1Department of Neurology, University of São Paulo, 05403-000 São Paulo, SP, Brazil
2Stroke Clinic, Department of Neurology, University of São Paulo, 05403-000 São Paulo, SP, Brazil
3Department of Radiology, University of São Paulo, 05403-000 São Paulo, SP, Brazil

Received 24 February 2015; Revised 14 May 2015; Accepted 26 May 2015

Academic Editor: Olivier Piguet

Copyright © 2015 Kenia Repiso Campanholo et al. This is an open access article distributed under the Creative Commons Attribution License, which permits unrestricted use, distribution, and reproduction in any medium, provided the original work is properly cited.

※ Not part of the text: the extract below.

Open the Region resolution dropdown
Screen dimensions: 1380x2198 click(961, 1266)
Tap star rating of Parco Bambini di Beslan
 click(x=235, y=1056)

Background. Despite growing literature on posterior vascular disease, specific information about the cognitive and functional profiles of patients with basilar artery occlusion disease (BAOD) is scarce. The aims of this study were (1) to compare the cognitive statuses of BAOD survivors versus healthy controls and (2) to correlate the functional capacity outcomes with the cognitive profiles of BAOD patients. Methods. Comprehensive cognitive and functional assessments were carried out in 28 patients with BAOD and 27 age- and education level-matched healthy controls. Results. Compared to matched controls, patients presented impairments in selective, sustained, and set-shifting attention, processing speed, visuospatial skills, mental flexibility, and monitoring rules. There were significant deficits in verbal episodic memory (immediate and delayed recall) and visuospatial episodic memory (immediate and delayed recall and recognition). Functional capacity outcomes were significantly related to the cognitive test results. Seventy-five percent of patients had a Modified Rankin Scale score of 0 or 1. Conclusions. Our results indicate good functional outcomes in a selected group of BAOD survivors, despite the presence of subnormal performance on some cognitive tests, including tests of attention, executive function, and long-term memory.